TEXTE SOURCE:
# # # # #
TVA : « l’heure des choix »
La Commission européenne propose un vaste plan de modernisation et de consolidation.
La Commission a présenté le 7 avril 2016 un programme de réforme du système européen de la TVA à l’issue de plusieurs années d’un minutieux travail de réflexion et de concertation avec les Etats membres de l’UE et l’ensemble des parties prenantes dans le cadre de différentes instances de consultation (VAT Forum, VAT expert group, Fiscalis notamment).
Si les instances politiques de l’Union européenne en acceptent le principe, la mise en œuvre de ce plan d’action interviendrait au fil de l’adoption des actes juridiques (directive ou règlement) que la Commission présenterait suivant un calendrier prévisionnel échelonné de 2016 à 2018.
Derrière un ensemble d’apparence assez hétéroclite se dessine un subtil processus d’adaptation alliant, sous réserve des nombreuses précisions qui devront être apportées sur les conditions d’application des différentes mesures, la nécessité de consolider le système face à la fraude et le souci, si ce n’est d’alléger, au moins de ne pas aggraver les contraintes des entreprises en ce compris le coût d’adaptation induit par toute modification de la réglementation.
# # # # #
Selon l'extrait sur la réforme de la TVA, à quelle date la Commission a-t-elle présenté son programme ?

MATÉRIEL FOURNI:
# # # # #
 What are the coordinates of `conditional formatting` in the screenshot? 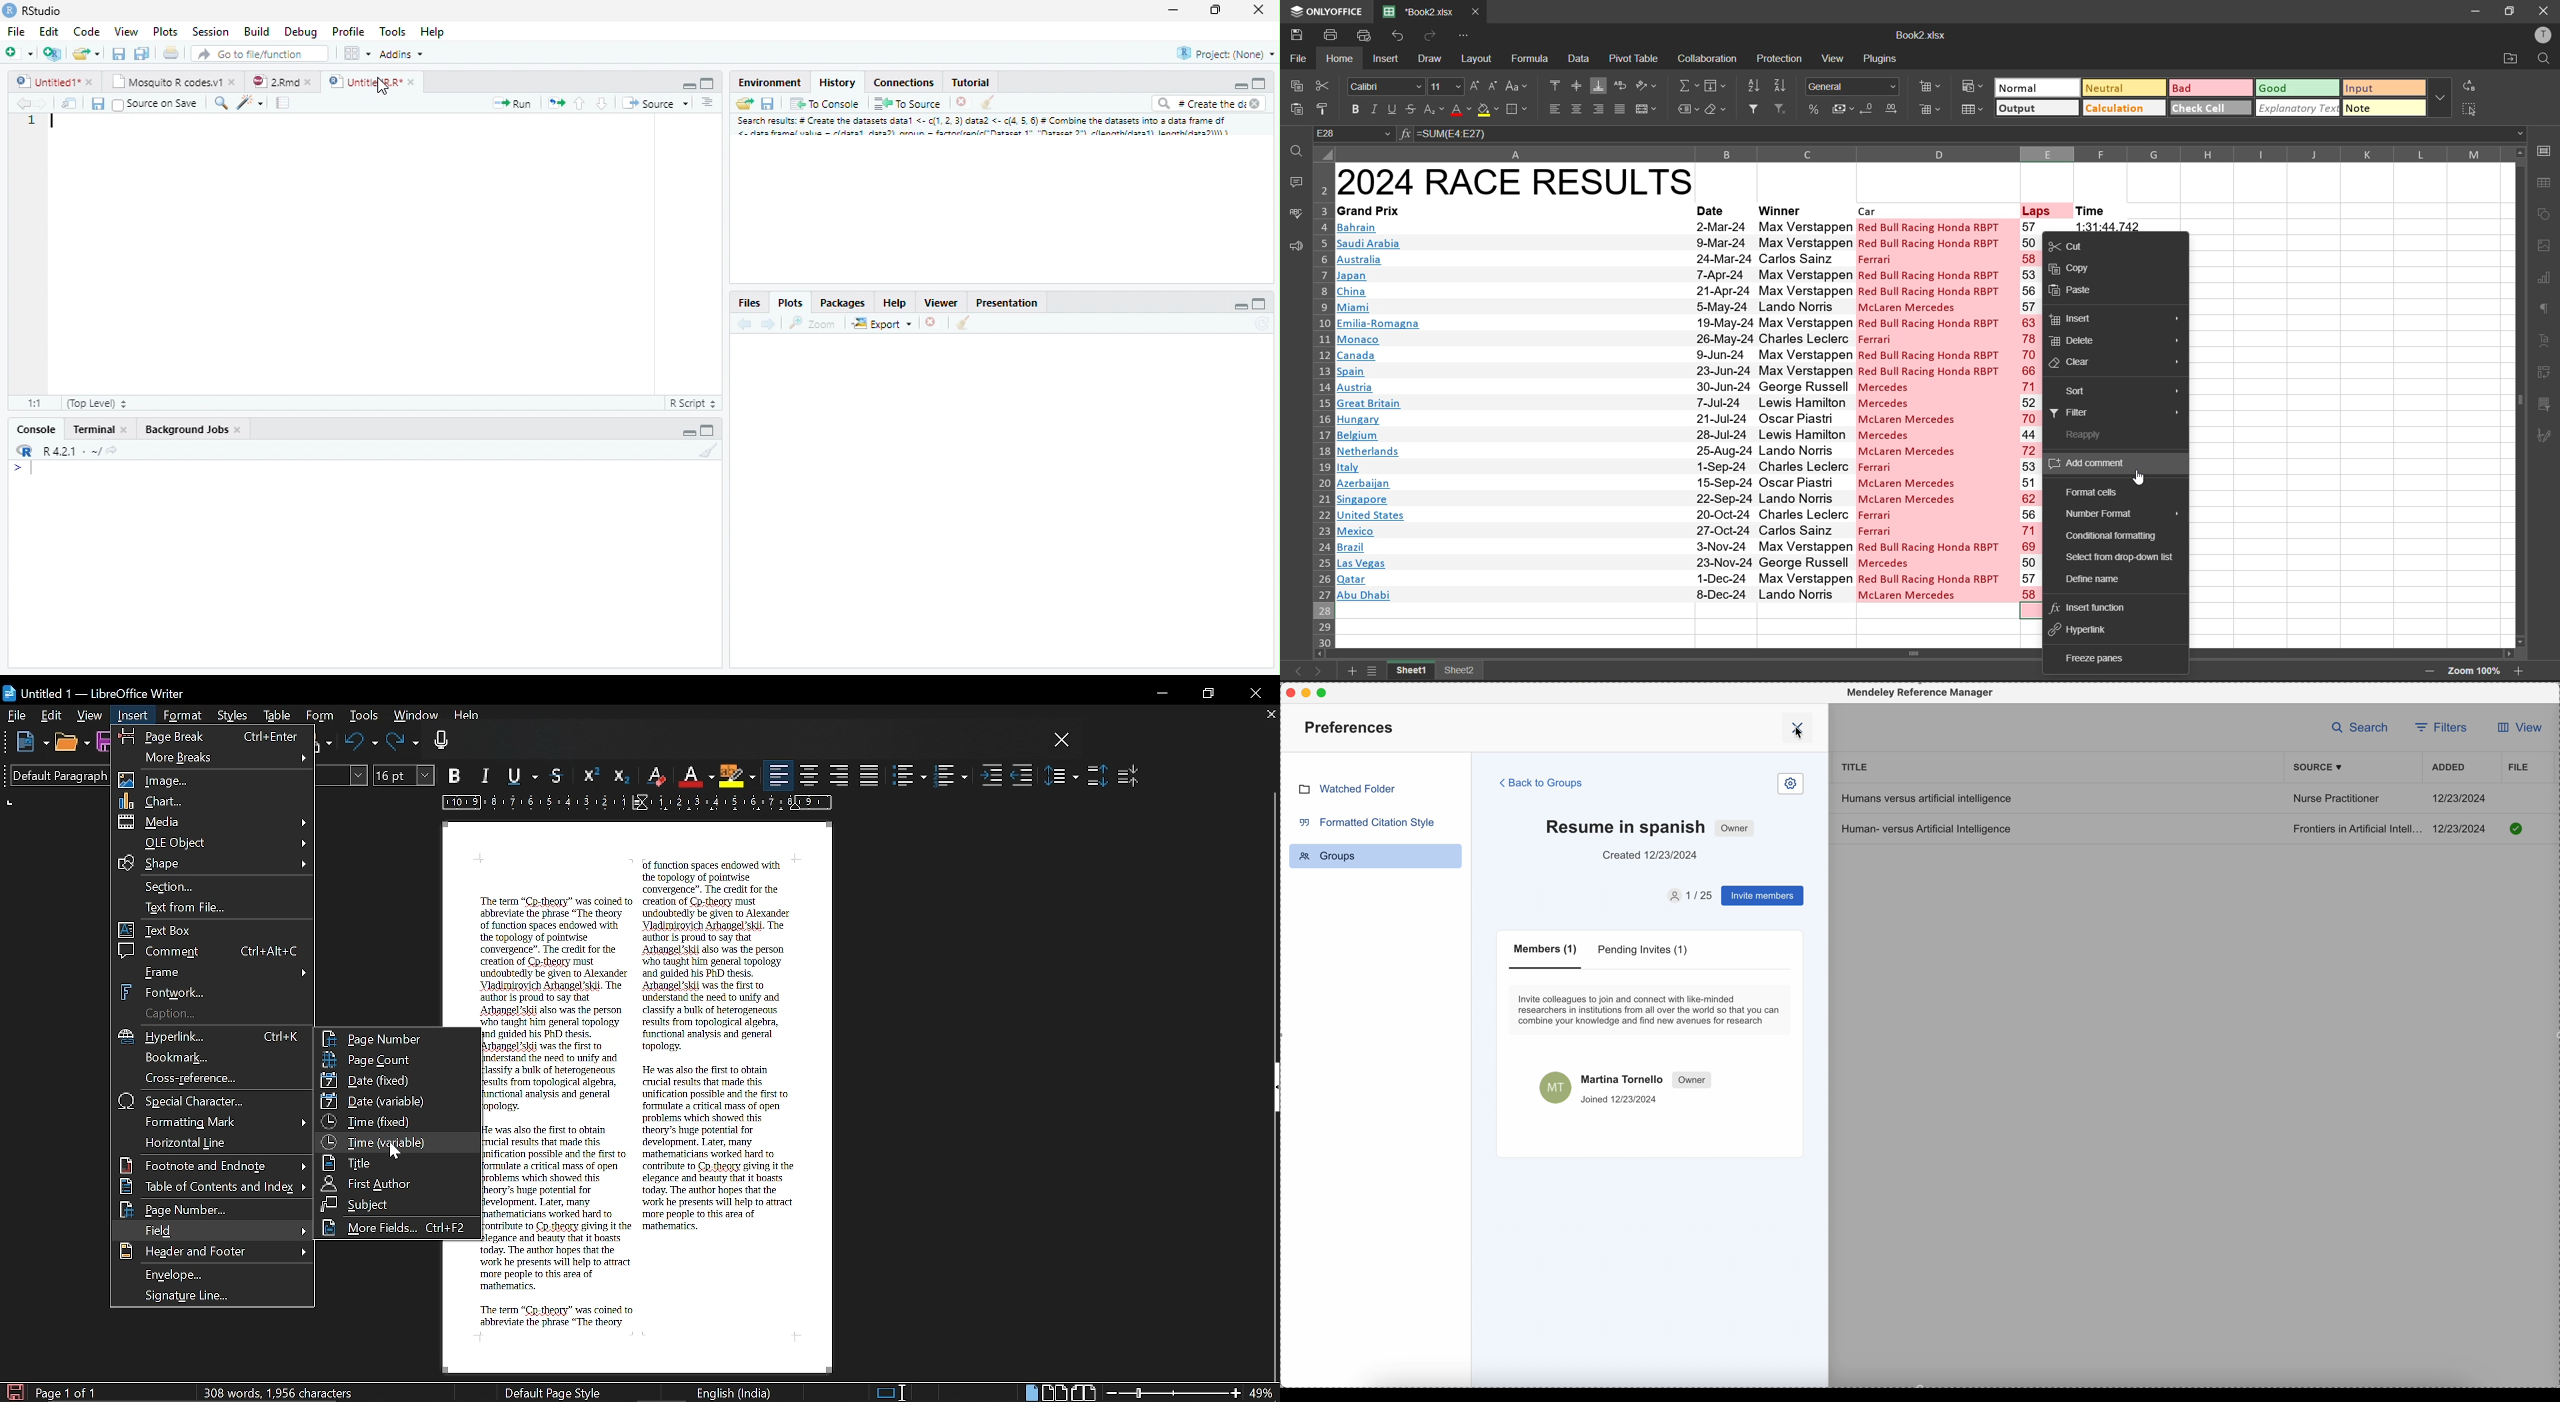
# # # # #
CORRIGÉ: Le 7 avril 2016.